Skip to content

Simple Tips to Save on Tax

Sometimes it's the simple tips that make the biggest difference. Here is a list of simple things that you should do, or not do to stay financially healthy:

Accurately Complete Your Organizer

Your Organizer is basically a filing template that ensures that we have the information that we need. It is tailor made to each of our clients and often shows data from the last period's return for reference. 

By taking the time to confirm you have all of your source documents—or at least discover what you need to attain—you ensure the accuracy of your return, and minimize your expense.

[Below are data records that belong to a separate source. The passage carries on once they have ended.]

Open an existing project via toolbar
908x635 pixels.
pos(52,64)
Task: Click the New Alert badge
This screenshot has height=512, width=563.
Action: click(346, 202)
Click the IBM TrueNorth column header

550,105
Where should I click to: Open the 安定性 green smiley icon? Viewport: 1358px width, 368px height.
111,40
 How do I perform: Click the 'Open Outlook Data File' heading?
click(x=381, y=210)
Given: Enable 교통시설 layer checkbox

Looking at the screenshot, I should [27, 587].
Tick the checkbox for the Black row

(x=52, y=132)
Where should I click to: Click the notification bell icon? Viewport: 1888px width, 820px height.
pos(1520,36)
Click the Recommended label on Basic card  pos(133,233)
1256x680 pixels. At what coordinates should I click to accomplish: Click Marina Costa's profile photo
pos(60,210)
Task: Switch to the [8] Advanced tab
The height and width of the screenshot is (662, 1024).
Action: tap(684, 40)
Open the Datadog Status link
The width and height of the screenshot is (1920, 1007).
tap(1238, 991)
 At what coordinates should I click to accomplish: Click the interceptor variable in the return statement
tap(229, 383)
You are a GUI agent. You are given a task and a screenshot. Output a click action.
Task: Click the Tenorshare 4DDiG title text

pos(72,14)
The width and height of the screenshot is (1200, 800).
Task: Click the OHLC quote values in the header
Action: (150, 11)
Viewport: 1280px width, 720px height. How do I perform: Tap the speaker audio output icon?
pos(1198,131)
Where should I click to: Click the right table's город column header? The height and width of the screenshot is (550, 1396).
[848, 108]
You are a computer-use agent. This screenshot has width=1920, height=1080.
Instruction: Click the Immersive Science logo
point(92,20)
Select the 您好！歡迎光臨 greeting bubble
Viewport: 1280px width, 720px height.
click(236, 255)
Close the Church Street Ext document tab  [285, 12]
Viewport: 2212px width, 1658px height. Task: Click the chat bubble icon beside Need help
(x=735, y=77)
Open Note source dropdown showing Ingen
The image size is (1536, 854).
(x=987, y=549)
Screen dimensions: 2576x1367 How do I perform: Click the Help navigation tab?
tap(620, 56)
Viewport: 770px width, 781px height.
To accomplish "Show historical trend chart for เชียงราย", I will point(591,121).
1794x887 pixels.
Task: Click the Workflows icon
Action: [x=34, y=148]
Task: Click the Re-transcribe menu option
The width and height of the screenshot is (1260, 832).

Avoid Improper Usage Of Schedule Cs or Sole Proprietorships

Having a Sole Proprietorship and filing a Schedule C has its place, but you need to tread carefully. Schedule C filers are among the highest risk groups for audit, and thus it is vital to keep accurate records to support your positions in case the IRS desires to confirm them. Here is a quote from the Wall Street Journal<:

Change your business status. IRS Statistics< show that you are 10 times as likely to be audited as a Schedule C filer than if you incorporate your business and elect S corporation status. While it costs a bit of money to incorporate, the move affords you greater personal liability protection and reduces your chances of being audited. In deciding whether to change your business status, include both tax and non-tax factors.

Generally it is better to start a company, often a LLC with the proper tax status elected. 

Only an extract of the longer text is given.